The eurozone debt crisis has been at the forefront since late 2009 when it became apparent that Greece was struggling to curb its towering deficit. Greece unsuccessfully implemented several austerity measures aimed at restoring financial stability, ultimately succumbing to a bailout package in early May of 2010. History has repeated itself since then seeing as how Greek debt woes remain a burden despite a second bailout package. Investors have seemingly brushed aside lingering debt drama for the past few weeks as encouraging economic data on the home front has bolstered equities higher [see ETF Insider: Did Wall Street Forget About Greece?]. The bulls need to be aware that the overseas debt drama is far from resolved, and could spark more worries in months to come.
Although lawmakers have taken measures to ensure the longevity of the currency bloc, debt drama is infamous for resurfacing at the most inconvenient of times. It’s hard to ignore the fact that the most recent $170 billion Greek bailout package was passed in the face of violent protests in the debt stricken nation. Civil unrest has translated into political tension as several Greek policymakers have voiced their opposition to the proposed austerity measures, further adding to the cloud of uncertainty which is plaguing investors’ confidence. Investors who are trying to decipher all of the intricacies surrounding the bailout negotiations are likely overwhelmed; a recent article on ZeroHedge.com does an excellent job of outlining the various factors and terms associated with the Greek debt crisis.

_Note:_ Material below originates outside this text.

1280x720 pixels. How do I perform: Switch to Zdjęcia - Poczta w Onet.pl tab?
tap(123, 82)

The next bump in Europe’s (long) road to recovery could rattle the markets as early as April of this year. Parliamentary elections in Greece were slated for February, however, ongoing negotiations between European lawmakers have sparked concerns. Fearful that discord among legislators could cripple progress, the nation has pushed back elections until April. Kicking the can down the road has a proven track record of failure, which is why many are fearful that it’s only a matter of time until Greece is in the limelight once again.
Below we highlight three long/short ETF trading ideas which could appeal to investors who are worried that another bump in the road will inevitably rattle confidence in the markets:
The inspiration behind this trade is quite simple; if debt woes intensify once again, the most financially stable nations in the region, as represented by GXF, will likely outperform the debt burdened eurozone as a whole, as represented by EZU. A long position in GXF allows investors to gain tangential exposure to the currency bloc by accessing equities from the historically stable nations of Sweden, Denmark, Norway, and Finland [see ETFs To Play AAA Europe]. Taking a short position in EZU is appropriate since it tracks all European Union members who have adopted the euro as their currency. This trade effectively allows investors to profit from the relative outperformance of the Nordic nations, which maintain currency independence, versus the European nation tied to the euro.

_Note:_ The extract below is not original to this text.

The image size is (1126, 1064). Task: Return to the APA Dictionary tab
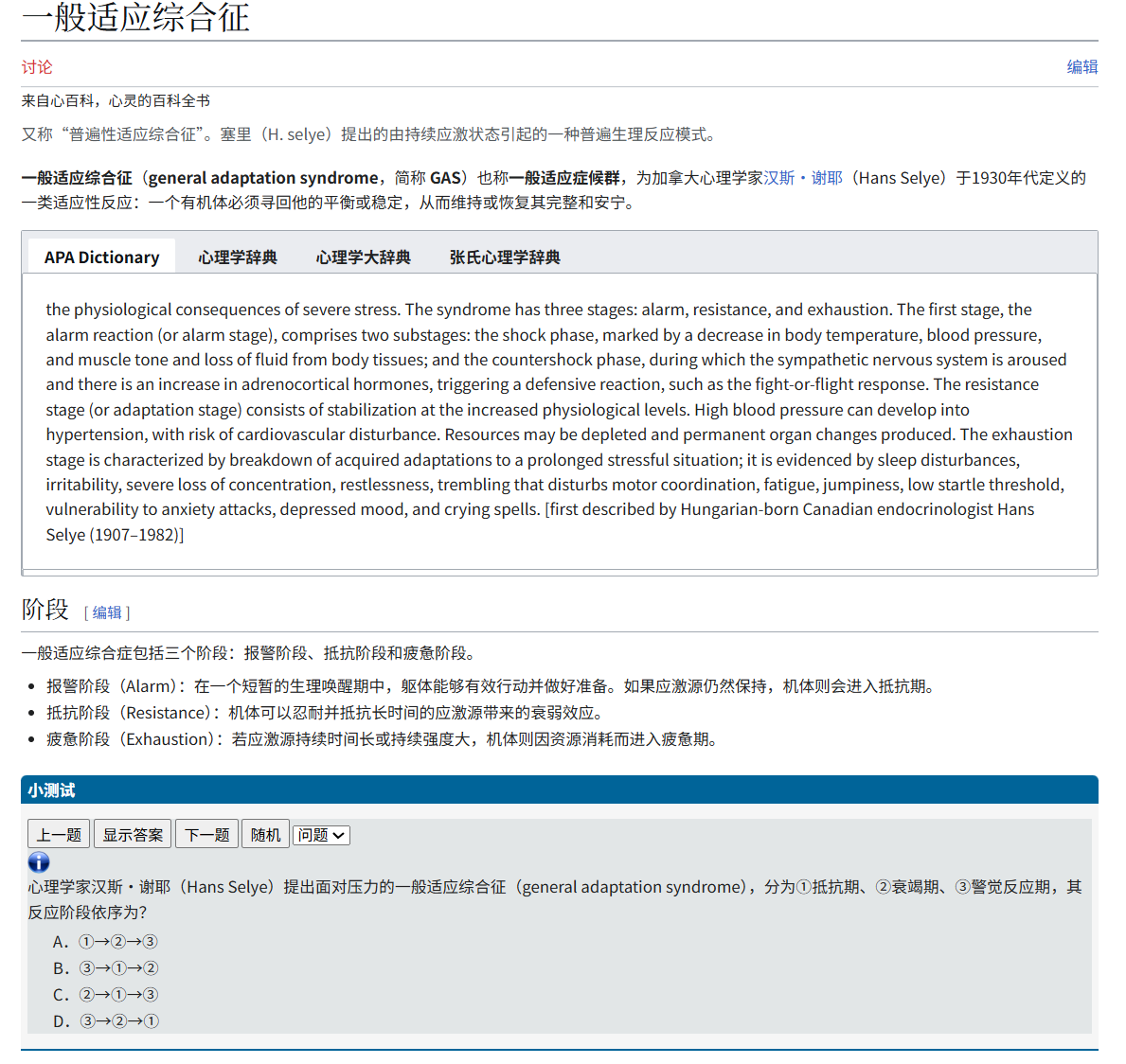coord(101,257)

Financial stocks from around the globe have taken a beating from all of the uncertainties spilling over from Europe. This pair trade is well positioned to benefit if investors take measures to scale back risk exposure. DTN bears safe haven appeal given its focus on dividend-paying securities and outright exclusion of the financials sector. If debt drama steals the headlines once again, Europe’s financial sector, as represented by EUFN, will likely fall victim to volatile profit-taking. This trade will appeal to investors looking to bet on the relative outperformance of “safer”, domestic, ex-financial dividend equities versus the European financials sector which remains riddled with uncertainties [see Financials Free ETFdb Portfolio].
This pair trade will appeal to investors who wish to approach the debt crisis from a fixed income perspective. Canada’s bond market stands on stable fiscal footing relative to the debt burdened eurozone, while still offering a meaningful yield in this historically low-rate environment [see Bond ETFs For Every Objective]. Signs of resurfacing European debt issues could spark a nasty sell-off across fixed income and equity markets alike; Canadian bonds are well equipped in such a scenario given their safe haven reputation relative to riskier European debt notes. This trade can generate a profit as long as investors opt for “safer” fixed income exposure in the face of potential risks arising from Europe.
Disclosure: No positions at time of writing.